Dana Hall

No. 28, 25
- Position: Safety

Personal information
- Born: July 8, 1969 (age 57) Bellflower, California, U.S.
- Listed height: 6 ft 3 in (1.91 m)
- Listed weight: 211 lb (96 kg)

Career information
- High school: Ganesha (Pomona, California)
- College: Washington
- NFL draft: 1992: 1st round, 18th overall pick

Career history
- San Francisco 49ers (1992–1994); Cleveland Browns (1995); Jacksonville Jaguars (1996–1997);

Awards and highlights
- Super Bowl champion (XXIX); PFWA All-Rookie Team (1992); National champion (1991); First-team All-Pac-10 (1991);

Career NFL statistics
- Tackles: 202
- Interceptions: 7
- Fumble recoveries: 3
- Stats at Pro Football Reference

= Dana Hall (American football) =

American football player (born 1969)

Dana Eric Hall (born July 8, 1969) is an American former professional football player who was a safety in the National Football League (NFL). He was selected by the San Francisco 49ers in the first round (18th overall) of the 1992 NFL draft.

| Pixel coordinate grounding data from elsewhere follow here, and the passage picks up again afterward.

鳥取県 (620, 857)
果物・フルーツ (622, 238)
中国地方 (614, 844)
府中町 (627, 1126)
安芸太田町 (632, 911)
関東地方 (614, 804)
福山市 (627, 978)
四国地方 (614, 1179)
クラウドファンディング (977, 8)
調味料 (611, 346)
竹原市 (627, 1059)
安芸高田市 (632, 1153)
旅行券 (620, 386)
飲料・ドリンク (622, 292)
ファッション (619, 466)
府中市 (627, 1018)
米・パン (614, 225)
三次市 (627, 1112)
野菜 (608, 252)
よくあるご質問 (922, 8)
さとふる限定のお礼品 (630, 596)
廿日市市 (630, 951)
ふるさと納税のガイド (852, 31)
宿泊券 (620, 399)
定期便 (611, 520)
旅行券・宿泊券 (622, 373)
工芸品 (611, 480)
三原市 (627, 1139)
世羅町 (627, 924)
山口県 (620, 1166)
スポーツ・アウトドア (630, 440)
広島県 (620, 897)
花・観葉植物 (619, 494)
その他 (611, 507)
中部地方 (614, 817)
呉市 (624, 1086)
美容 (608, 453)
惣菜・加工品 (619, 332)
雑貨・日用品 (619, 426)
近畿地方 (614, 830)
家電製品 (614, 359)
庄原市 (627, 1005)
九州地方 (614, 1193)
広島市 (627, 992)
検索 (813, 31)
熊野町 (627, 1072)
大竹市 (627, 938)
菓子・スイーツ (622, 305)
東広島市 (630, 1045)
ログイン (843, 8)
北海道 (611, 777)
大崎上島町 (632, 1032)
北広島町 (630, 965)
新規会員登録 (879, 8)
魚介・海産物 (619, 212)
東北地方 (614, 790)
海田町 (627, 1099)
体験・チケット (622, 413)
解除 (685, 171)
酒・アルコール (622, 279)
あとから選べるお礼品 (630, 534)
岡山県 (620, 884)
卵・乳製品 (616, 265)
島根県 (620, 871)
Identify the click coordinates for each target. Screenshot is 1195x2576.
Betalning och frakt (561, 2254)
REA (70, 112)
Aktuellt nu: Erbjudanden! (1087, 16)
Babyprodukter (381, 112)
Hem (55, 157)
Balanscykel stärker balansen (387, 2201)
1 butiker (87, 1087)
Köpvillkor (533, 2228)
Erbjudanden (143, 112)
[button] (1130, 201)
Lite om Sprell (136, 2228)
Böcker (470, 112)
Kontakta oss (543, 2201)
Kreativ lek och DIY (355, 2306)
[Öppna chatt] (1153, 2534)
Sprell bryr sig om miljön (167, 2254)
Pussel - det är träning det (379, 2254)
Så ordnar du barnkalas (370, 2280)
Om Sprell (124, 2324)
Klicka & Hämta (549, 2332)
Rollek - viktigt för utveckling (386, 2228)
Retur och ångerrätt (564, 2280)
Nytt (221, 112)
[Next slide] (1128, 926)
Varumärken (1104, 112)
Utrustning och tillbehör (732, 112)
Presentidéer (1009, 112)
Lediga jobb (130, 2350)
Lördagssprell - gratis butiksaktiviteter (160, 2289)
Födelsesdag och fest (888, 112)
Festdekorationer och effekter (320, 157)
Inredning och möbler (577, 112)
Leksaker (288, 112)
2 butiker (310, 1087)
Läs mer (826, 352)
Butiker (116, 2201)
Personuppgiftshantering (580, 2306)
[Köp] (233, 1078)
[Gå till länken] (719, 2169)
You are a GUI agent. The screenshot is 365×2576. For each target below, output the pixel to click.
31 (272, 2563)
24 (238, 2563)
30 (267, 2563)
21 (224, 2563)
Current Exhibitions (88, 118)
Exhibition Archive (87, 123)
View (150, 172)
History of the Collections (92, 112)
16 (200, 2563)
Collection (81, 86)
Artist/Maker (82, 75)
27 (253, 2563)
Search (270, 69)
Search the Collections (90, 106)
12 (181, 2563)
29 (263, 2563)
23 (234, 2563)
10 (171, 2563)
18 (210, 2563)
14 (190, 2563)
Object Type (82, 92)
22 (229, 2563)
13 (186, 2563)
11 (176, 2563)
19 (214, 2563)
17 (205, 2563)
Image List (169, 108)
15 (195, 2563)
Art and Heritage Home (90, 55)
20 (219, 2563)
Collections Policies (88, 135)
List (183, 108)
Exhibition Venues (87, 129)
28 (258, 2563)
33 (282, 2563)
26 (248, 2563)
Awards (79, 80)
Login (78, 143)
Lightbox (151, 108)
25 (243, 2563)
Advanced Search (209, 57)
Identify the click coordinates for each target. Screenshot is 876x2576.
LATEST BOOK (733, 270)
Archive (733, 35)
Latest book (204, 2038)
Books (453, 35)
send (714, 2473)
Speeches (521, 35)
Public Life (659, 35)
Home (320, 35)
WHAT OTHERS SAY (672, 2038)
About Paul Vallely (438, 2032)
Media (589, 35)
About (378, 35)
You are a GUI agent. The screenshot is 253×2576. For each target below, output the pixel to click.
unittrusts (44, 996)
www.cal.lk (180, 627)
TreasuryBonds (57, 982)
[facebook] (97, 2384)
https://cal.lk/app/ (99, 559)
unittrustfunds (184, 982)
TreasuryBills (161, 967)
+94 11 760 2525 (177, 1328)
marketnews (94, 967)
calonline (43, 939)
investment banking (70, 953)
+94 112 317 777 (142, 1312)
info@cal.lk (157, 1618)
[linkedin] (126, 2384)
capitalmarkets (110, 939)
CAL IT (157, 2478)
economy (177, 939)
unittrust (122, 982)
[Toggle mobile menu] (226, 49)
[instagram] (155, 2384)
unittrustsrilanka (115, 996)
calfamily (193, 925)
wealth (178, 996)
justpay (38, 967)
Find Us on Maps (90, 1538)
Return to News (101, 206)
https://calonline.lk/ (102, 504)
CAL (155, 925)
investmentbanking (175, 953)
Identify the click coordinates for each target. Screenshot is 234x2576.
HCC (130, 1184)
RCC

Hall attended Ganesha High School in Pomona, California. He played college football for the University of Washington. Hall was also an All-American hurdler for the Washington Huskies track and field team, finishing 4th in the 55 meters hurdles at the 1991 NCAA Division I Indoor Track and Field Championships.

Standing at 6'2" and 206-lb., Hall played in six NFL seasons from 1992 to 1994 with the 49ers, 1995 with the Cleveland Browns, and 1996 to 1997 with the Jacksonville Jaguars.

As of the fall of 2010, Hall was a defensive backs coach at San Bernardino Valley College; during his tenure there, the team won their first conference title in 13 years.